Of course, there were other factors in the race besides the fate of Martin Luther King Jr. Television was now in 90 percent of American homes, opening the door for the first televised presidential debates in U.S. history. That first debate — which drew an audience of some 70 million viewers — is best remembered for Nixon’s sallow appearance and the possibility that bad makeup determined the outcome of the election. But the debate, and the three that followed, also underscored the remarkably thin role that actual issues played in the campaign that year.
The campaign was so devoid of clear ideological battle lines that one JFK acolyte, Harvard professor Arthur Schlesinger Jr., produced a small campaign book called “Kennedy or Nixon — Does it Make Any Difference?” Journalist Murray Kempton wrote, in a phrase that would take on a whole new meaning three years later, that “neither seems a man at whose funerals strangers would cry.”
So, would it have mattered had Nixon won instead of Kennedy in 1960? The answer, for the entire world, is yes.
It’s true that in much of the domestic and foreign policy arenas, it’s difficult to imagine major alternatives to the history that really played out. As Nixon demonstrated when he did become president eight years later, he was no conservative warrior against an overweening federal government; you can thank him for presiding over the creation of the Environmental Protection Agency. Similarly, Nixon, like JFK until his last months, was hawkish on foreign policy and took a stiff anti-Communist line.
But there is one instance where Nixon in the White House rather than Kennedy could have led to a series of wildly different alternatives: Cuba.
At first, they likely would have pursued similar approaches: Nixon almost certainly would have signed off on the Bay of Pigs invasion in 1961, as Kennedy did. Plans were well underway during the last month of the Eisenhower administration, and Nixon was not only supportive but — according to journalists David Wise and Thomas Ross — wanted the invasion to take place before the election, because the toppling of Fidel Castro would have made Nixon’s election a “cinch.” (When Kennedy raised the possibility of such an effort during one debate, a furious Nixon, who believed JFK had used confidential background briefing information to advance the notion, was forced to condemn the idea publicly).

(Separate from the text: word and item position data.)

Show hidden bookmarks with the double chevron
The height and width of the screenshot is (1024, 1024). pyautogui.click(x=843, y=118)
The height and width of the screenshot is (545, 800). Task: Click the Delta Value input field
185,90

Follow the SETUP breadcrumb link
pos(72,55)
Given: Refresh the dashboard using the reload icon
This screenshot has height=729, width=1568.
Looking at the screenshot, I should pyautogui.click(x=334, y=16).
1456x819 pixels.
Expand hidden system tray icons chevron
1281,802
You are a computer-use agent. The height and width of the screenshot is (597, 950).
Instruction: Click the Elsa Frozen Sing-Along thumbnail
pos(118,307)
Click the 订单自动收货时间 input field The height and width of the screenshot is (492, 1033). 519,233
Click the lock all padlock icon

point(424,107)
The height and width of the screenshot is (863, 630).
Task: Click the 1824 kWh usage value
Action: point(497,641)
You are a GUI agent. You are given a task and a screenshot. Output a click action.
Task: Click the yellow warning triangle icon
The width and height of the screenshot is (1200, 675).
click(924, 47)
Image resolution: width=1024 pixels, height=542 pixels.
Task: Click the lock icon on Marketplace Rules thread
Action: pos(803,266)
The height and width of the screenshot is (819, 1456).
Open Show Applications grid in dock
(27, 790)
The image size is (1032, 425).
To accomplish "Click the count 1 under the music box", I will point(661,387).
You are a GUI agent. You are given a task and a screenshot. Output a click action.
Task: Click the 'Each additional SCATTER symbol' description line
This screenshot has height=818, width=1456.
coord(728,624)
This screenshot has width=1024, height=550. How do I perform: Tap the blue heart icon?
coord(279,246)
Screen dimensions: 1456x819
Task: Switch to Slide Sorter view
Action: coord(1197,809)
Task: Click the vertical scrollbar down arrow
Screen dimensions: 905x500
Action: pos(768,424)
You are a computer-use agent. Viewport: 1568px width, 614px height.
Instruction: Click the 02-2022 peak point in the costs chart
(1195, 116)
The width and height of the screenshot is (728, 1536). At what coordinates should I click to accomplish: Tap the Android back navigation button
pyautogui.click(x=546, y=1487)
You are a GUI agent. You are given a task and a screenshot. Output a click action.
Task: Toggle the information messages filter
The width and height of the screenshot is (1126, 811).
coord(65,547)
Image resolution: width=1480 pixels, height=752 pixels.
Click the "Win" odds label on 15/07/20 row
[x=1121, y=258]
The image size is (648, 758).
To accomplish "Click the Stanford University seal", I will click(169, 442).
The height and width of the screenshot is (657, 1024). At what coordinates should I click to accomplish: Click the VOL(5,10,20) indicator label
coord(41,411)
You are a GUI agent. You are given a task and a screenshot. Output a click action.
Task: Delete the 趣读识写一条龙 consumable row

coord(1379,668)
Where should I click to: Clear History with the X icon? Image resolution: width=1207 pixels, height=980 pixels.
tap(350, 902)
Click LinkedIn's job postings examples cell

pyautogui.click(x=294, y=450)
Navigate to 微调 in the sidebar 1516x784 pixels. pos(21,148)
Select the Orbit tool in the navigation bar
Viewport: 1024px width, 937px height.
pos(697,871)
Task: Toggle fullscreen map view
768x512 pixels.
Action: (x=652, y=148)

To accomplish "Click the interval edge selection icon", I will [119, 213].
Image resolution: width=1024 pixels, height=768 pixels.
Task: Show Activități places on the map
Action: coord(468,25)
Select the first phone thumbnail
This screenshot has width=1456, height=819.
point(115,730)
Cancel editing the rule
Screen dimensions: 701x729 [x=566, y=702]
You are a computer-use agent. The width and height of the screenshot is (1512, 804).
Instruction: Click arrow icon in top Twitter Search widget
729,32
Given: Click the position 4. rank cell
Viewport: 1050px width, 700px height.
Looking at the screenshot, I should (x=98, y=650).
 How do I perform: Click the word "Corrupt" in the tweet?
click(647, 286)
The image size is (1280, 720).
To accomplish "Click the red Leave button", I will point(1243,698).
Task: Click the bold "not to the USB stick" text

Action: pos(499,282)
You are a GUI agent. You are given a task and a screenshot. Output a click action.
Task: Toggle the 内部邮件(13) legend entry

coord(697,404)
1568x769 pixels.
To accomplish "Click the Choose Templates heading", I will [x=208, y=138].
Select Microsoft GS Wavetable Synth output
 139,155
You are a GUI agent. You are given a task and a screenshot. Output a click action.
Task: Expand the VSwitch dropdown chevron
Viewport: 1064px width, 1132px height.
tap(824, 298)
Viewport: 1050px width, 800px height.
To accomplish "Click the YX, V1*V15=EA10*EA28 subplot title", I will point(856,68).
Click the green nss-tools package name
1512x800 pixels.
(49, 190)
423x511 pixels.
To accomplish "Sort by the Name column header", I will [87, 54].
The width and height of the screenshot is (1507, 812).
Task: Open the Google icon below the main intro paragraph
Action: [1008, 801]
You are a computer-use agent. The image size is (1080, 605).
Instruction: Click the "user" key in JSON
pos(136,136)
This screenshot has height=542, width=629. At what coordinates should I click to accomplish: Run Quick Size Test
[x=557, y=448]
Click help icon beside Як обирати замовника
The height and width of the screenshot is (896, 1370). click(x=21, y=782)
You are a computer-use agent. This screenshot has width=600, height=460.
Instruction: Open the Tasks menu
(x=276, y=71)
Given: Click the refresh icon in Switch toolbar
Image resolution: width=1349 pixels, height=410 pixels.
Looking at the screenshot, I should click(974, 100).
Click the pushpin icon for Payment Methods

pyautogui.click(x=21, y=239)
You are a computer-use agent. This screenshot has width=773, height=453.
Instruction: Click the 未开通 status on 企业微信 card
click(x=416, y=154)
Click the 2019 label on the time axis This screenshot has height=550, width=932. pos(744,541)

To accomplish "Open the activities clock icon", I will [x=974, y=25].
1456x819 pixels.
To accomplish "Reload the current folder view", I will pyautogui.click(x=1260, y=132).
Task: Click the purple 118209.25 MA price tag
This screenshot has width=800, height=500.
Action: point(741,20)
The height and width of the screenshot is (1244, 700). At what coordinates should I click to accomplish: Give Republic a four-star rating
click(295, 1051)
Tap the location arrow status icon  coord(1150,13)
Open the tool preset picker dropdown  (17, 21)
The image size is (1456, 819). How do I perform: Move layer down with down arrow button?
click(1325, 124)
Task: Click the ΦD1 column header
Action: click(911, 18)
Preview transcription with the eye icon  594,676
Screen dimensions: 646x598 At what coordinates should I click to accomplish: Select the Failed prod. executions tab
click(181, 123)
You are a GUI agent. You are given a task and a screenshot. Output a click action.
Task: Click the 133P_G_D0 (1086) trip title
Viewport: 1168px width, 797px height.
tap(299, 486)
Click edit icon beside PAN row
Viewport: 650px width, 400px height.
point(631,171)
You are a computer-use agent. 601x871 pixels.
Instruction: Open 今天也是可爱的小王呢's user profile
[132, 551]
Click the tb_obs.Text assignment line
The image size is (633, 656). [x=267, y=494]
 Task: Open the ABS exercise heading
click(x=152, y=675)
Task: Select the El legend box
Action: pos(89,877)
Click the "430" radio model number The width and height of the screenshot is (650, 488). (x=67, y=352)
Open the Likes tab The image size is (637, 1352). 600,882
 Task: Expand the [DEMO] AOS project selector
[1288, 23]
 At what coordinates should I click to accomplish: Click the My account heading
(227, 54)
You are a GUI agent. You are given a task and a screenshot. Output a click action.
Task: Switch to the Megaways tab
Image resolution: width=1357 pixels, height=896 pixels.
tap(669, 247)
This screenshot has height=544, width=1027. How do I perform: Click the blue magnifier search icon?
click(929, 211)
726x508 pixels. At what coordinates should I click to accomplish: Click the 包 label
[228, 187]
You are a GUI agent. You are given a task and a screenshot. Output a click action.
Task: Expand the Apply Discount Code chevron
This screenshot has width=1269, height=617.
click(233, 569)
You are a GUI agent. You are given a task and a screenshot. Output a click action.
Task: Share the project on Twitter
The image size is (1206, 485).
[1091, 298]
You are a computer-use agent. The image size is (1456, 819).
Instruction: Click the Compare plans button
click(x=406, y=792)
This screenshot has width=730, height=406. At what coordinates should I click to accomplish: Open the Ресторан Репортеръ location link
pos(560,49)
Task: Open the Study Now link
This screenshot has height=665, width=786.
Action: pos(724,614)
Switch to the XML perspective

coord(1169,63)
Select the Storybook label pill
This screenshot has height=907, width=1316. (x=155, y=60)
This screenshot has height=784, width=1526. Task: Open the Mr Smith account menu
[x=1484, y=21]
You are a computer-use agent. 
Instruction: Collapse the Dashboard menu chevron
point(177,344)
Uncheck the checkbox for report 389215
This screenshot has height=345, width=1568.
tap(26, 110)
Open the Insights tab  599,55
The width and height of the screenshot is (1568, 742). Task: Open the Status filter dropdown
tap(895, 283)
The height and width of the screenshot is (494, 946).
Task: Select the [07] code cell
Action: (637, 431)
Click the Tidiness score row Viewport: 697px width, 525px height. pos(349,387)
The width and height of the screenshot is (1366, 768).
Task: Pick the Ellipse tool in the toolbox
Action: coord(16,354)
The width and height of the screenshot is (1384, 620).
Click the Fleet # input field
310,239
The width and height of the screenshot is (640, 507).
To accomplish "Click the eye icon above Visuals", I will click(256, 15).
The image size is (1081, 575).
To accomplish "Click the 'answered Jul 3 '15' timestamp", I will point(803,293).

Unlike Kennedy, however, Nixon would have probably provided the air cover that Kennedy did not. Nixon advocated the use of American power throughout his career (he wanted the U.S. to help keep the French in power in Vietnam in 1954). Whether such air cover would have been enough to lead to an overthrow of Castro is doubtful. Castro was at the peak of his power and popularity; the invasion would have only further tarnished the U.S. for its botched coup attempt.
More significantly for the United States, Cuba and the rest of the world is what happened next: the decision by the Soviets put offensive missiles in Cuba.
Some Nixon partisans might argue the Soviet Union would not have gone that route. After all, one explanation for Nikita Khrushchev’s decision to place the missiles was that at a summit in Vienna in June 1961, Kennedy had seemed uncertain, unsure of himself in the face of Khrushchev’s aggressive posturing. (“He savaged me,” Kennedy said later.) That performance helped convince Khrushchev that Kennedy would accept the placing of offensive missiles in Cuba — especially since (by the White House’s own judgment), the missiles would not alter the strategic balance of power. By contrast, Khrushchev had met a more assertive Nixon when they faced off in the 1959
“Kitchen Debate” during Nixon’s visit to Moscow. With “America’s No. 1 Anti-Communist” in the Oval Office, it’s possible that the Soviet leader would have stayed his hand, and there would never have been a Cuban missile crisis.